Admitted, it is only economical and practical for Government department or big industry to utilise. But even so, it can be done, which BT has pointed out.

Ok lets say that everytime something is written to the disk the heads never quite track over the exact same path, and the magnetic field also writes outside of the allocated track area. - Ok then with different bit patterns written over the disk at least 35 times, isn't it also possible that during those writes the erroneous bits that are slightly out of place get overwritten in the process, making the recovery of the bits difficult if not impossible.
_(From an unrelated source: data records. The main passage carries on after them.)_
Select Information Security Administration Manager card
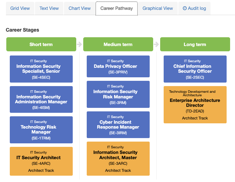 coord(41,99)
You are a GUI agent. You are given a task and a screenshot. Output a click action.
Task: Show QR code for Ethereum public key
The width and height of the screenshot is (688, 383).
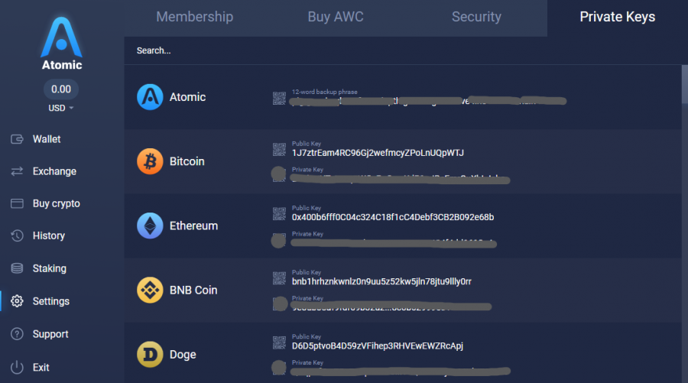[x=279, y=213]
Now lets say that every time you write something to your hard drive, even in the same spot, gives a different magnetic signature. Ok say some data is recorded into a sector, and then continues into another sector but this time with a different magnetic signature. We know that the magnetic signature couldn't possibly be predictable and have the same magnetic signature for different parts on the disk, because hard drive manufacturers don't build that feature purposely. Now how would you possibly make order or understanding out of the data? Lets add 35 different overwrites on top of that, plus multiple overwrites of the data with everyday use. Now with a different magnetic signature on each overwrite, then there could be literally thousands of possible magnetic combinations to retrieve the original data. Also how would you know which magnetic signature went with another from a different sector or track? Add another 1000 possible combinations.
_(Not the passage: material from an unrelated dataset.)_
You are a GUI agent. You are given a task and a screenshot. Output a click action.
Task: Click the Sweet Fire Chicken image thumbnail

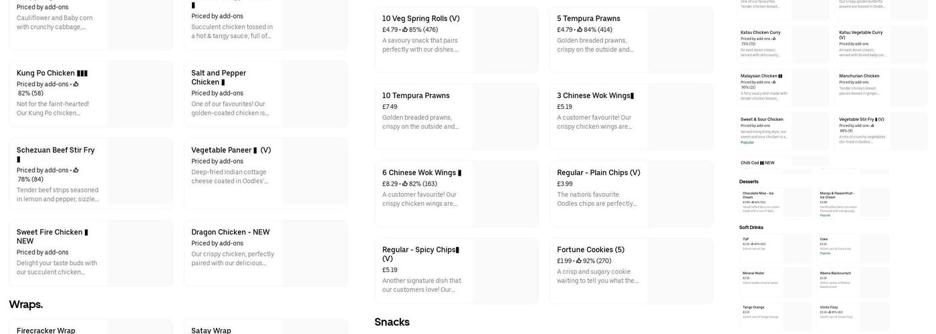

So as you can see it would practically be impossible to analyse and incriminate over the 1000's of possible combinations, let alone piece together the original information into humanly readable form.

You also realise what you just said, means that encryption and other techniques could be thrown out the window. Becuase heck, they could just get the hard drive and recover the magnetic signatures to a time before they encrypted the data, and have all the original information. :O When will you be publishing your thesis stating that hard drive encryption is a waste of time, and try and disprove the governments and programmers and mathematicians who invented it?

Mike
28-10-2003, 07:54 PM
> It might be possible. But I don't think it would
> ever be cost-effective.

I've heard of places (in NZ) spending well in excess of $100,000 to recover data from destroyed hard drives. And no, they didn't send them to Computer Forensics :p

Mike.

mikebartnz
28-10-2003, 10:40 PM
Yeah and there were the two Auckland coppers who planted the twenty two shells in the Auther Allen Thomas case.

mikebartnz
28-10-2003, 10:45 PM
But they obviously had not done a decent backup.

Between a sledgehammer and a massive magnet I think I would be quite happy with the security of my previous data.

Graham L
29-10-2003, 01:24 PM
A few good writeovers with properly random bit patterns would be good enough for me.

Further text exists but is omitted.